Project description:The study of genetic architecture of complex traits has been dramatically influenced by implementing genome-wide analytical approaches during recent years. Of particular interest are genomic prediction strategies which make use of genomic information for predicting phenotypic responses instead of detecting trait-associated loci. In this work, we present the results of a simulation study to improve our understanding of the statistical properties of estimation of genetic variance components of complex traits, and of additive, dominance, and genetic effects through best linear unbiased prediction methodology.
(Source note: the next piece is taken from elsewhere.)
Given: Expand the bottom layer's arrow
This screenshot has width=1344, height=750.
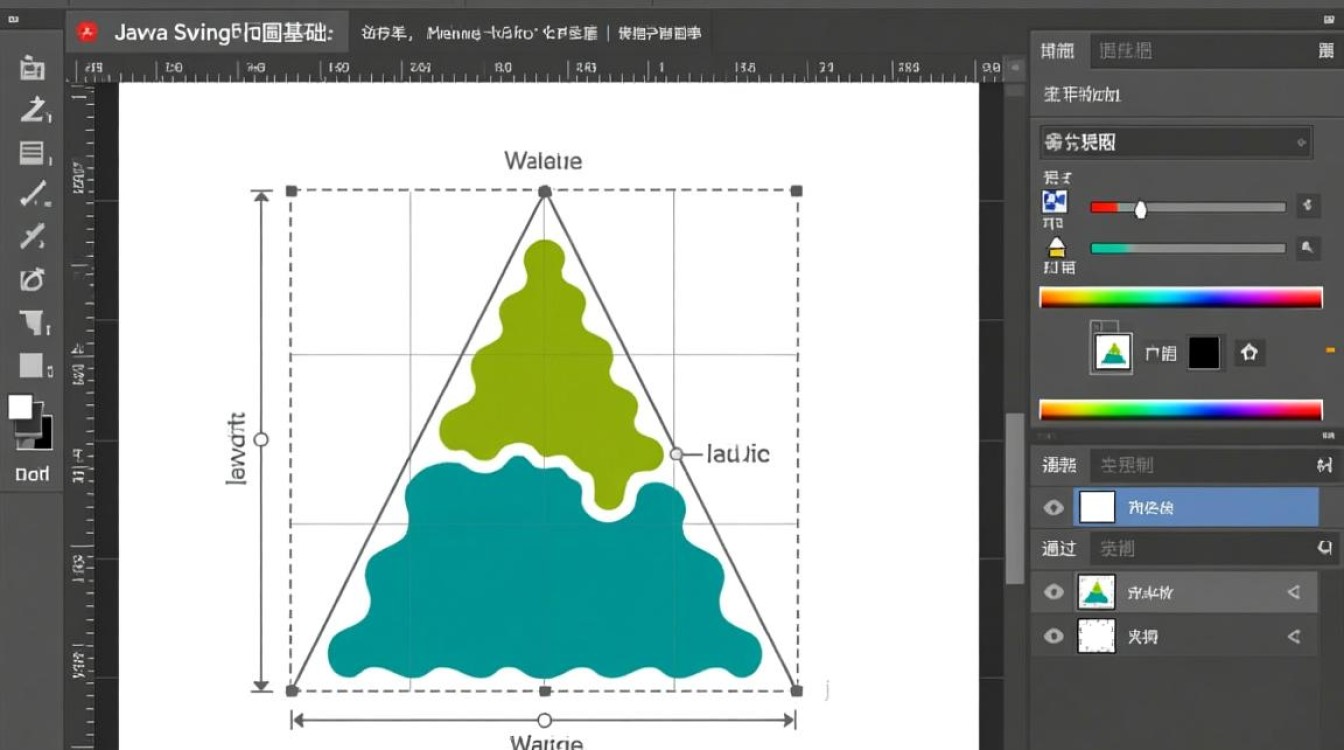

Simulated dense marker information was used to construct genomic additive and dominance matrices, and multiple alternative pedigree- and marker-based models were compared to determine if including a dominance term into the analysis may improve the genetic analysis of complex traits. Our results showed that a model containing a pedigree- or marker-based additive relationship matrix along with a pedigree-based dominance matrix provided the best partitioning of genetic variance into its components, especially when some degree of true dominance effects was expected to exist. Also, we noted that the use of a marker-based additive relationship matrix along with a pedigree-based dominance matrix had the best performance in terms of accuracy of correlations between true and estimated additive, dominance, and genetic effects.